(EXTRACT):
San Francisco Chronicle

The mad potter of Oakland

When top chefs need special cookware, they turn to a local ceramicist with magic hands.

- By Amanda Gold Amanda Gold is a San Francisco Chronicle staff writer. E-mail: agold@sfchronicl­e.com; Twitter: @AmandaGold.

The first time Travis McFlynn walked into the Oakland restaurant Camino, chef-owner Russell Moore barely looked up from his station.

“I know I might be jaded,” Moore says, “but when you have a restaurant, a lot of people come in to try and sell you stuff.”

McFlynn was peddling his handmade ceramic flame ware — that’s pottery speak for clay cooking vessels — and the sculptor wanted to create something for Moore to use. After all, the restaurant centers around live fire cooking, and the chef had amassed a collection for just that purpose from around the globe.

McFlynn was certain his would be better.

It’s this kind of bold confidence that has propelled the artist, 38, to ceramic stardom in the past few years. That, and the fact that his sleek yet rustic work speaks for itself. His custom creations have earned a place in many of the Bay Area’s most popular kitchens, from Chez Panisse to the newly opened Cala.

The potter’s wheel is where McFlynn — a former chef himself — has found his connection to the food world, using the restaurant industry as his gallery and its chefs as both his collaborat­ors and publicists. And it’s working. His little business has grown so rapidly that he can no longer do this alone.

One conversati­on with McFlynn and it’s clear that he’s the artist and not the entreprene­ur. With wild eyes, light auburn curls cascading down his back and a dense spray of stubble covering his face, McFlynn seems more like an excitable nomad fresh off a life-changing mountain trek than a focused businessma­n.

In fact, the potter talks about his nirvana moment in half-finished sentences: an encounter with a tomato when he was just 16 and attending boarding school in Utah.

(SOURCE EXCERPT):
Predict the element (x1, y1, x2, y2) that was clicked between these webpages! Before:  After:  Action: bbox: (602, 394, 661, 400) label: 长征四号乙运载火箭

(TASK SET):
a) Based on the article about the Oakland potter, why did Russell Moore barely look up the first time Travis McFlynn came into Camino?
b) Rewrite the article about the Oakland potter from "The mad potter" to "would be better.", replacing "restaurant" with "eatery".

(RESULTS FOR THE EXERCISE):
a) Moore explains that restaurant owners have many people coming in to try to sell them things. He admits this may have made him jaded, so he paid McFlynn little attention at first.

b)
The mad potter of Oakland

When top chefs need special cookware, they turn to a local ceramicist with magic hands.

- By Amanda Gold Amanda Gold is a San Francisco Chronicle staff writer. E-mail: agold@sfchronicl­e.com; Twitter: @AmandaGold.

The first time Travis McFlynn walked into the Oakland eatery Camino, chef-owner Russell Moore barely looked up from his station.

“I know I might be jaded,” Moore says, “but when you have a eatery, a lot of people come in to try and sell you stuff.”

McFlynn was peddling his handmade ceramic flame ware — that’s pottery speak for clay cooking vessels — and the sculptor wanted to create something for Moore to use. After all, the eatery centers around live fire cooking, and the chef had amassed a collection for just that purpose from around the globe.

McFlynn was certain his would be better.